International Monetary Fund (IMF) managing director Christine Lagarde on Thursday warned countries of the perils of a trade or a currency war, saying they could be detrimental to global growth and hurt “innocent bystanders.”
Ms. Lagarde urged countries to “de-escalate” trade frictions and fix global trading rules, rather than abandon them.
“We certainly hope we don’t move in either direction of a trade war or a currency war. It will be detrimental on both accounts for all participants, Ms. Lagarde told a news conference during the annual meetings of the IMF and World Bank in Indonesian resort island of Bali.
“And there would also be lots of innocent bystanders.”
China and the United States have slapped tit-for-tat tariffs over the past few months, rattling financial markets as investors worried the escalating trade war could knock global trade and investment.
On recent yuan declines, Mr. Lagarde said they were mainly driven by the strength of the U.S. dollar, noting that it has not depreciated as much against a basket of currencies.
“We’re seeing more and more countries, China included, let their currencies fluctuate,” Ms. Lagarde said.
The yuan currency has faced strong selling pressure this year, losing more than 8 per cent between March and August at the height of market worries, although it has since pared losses as authorities stepped up support.
A U.S. Treasury official on Monday repeated that the Trump administration was concerned about the yuan’s recent weakening as the department prepares a semi-annual report on currency manipulation due out next week.
U.S. President Donald Trump has accused China of deliberately manipulating its currency to gain a trade advantage, claims Beijing consistently rejected.

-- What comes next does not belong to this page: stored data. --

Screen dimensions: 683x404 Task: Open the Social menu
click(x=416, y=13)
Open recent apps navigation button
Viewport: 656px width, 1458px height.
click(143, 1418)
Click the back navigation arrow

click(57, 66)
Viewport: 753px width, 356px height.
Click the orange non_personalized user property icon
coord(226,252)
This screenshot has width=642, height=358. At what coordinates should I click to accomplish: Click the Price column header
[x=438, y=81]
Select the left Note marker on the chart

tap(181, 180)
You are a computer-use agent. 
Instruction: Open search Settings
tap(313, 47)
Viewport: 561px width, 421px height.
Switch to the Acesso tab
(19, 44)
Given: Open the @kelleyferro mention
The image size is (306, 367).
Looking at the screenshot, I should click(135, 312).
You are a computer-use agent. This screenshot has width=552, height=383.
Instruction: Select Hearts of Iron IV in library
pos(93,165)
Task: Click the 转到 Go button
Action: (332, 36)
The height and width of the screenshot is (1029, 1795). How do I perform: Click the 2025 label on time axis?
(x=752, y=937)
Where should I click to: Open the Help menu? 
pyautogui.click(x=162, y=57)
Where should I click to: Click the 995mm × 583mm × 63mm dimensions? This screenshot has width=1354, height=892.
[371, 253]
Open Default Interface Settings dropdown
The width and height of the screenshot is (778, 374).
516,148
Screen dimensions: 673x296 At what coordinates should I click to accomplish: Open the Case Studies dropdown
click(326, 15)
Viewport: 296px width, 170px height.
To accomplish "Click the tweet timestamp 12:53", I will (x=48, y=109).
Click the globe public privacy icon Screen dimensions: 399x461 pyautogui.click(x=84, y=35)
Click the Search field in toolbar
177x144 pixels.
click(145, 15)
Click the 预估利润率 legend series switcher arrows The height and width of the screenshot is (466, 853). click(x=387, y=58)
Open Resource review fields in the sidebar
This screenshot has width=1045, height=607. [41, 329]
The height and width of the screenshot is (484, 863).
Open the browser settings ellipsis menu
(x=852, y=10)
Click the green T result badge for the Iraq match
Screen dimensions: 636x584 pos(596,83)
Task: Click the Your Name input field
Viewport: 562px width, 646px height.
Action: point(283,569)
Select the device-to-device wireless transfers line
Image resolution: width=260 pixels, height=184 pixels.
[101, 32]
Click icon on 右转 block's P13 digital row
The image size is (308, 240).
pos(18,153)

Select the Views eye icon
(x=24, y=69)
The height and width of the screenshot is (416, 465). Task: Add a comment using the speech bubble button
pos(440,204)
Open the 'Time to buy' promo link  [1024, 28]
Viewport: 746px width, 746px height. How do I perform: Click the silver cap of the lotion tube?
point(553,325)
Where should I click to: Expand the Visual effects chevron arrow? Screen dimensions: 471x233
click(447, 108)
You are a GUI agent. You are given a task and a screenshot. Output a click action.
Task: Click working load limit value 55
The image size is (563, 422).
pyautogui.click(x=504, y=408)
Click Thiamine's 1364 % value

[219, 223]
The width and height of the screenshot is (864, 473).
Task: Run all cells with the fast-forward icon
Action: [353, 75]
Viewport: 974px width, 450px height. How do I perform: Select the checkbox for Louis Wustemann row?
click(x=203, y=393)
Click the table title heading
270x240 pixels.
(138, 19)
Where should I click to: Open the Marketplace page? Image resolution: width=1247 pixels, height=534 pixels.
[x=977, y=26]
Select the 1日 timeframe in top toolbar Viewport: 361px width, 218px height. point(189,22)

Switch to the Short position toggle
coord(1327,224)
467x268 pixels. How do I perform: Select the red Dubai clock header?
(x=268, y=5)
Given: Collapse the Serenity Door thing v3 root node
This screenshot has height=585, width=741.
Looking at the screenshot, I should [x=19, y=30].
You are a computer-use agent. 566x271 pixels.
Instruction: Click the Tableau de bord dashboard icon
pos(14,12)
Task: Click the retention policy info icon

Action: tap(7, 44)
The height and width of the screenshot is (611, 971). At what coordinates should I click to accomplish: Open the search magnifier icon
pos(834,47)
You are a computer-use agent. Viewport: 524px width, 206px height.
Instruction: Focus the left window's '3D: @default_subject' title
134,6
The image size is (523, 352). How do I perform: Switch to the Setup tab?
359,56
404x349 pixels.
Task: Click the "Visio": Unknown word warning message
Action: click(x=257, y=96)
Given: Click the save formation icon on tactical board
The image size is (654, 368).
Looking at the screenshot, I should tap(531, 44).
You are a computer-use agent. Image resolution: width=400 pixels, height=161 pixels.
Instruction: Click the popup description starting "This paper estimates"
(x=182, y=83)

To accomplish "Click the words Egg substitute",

“We have supported the move of China toward [currency] flexibility,” she said, adding the IMF has encouraged Chinese authorities to “go down that path.”
Ms. Lagarde urged China to follow through on the IMF’s recommendation to continue moving toward a system that allows the yuan to move flexibly.
She declined to comment on the recent market rout, but said U.S. equities and overall stock prices “in general have been extremely high.”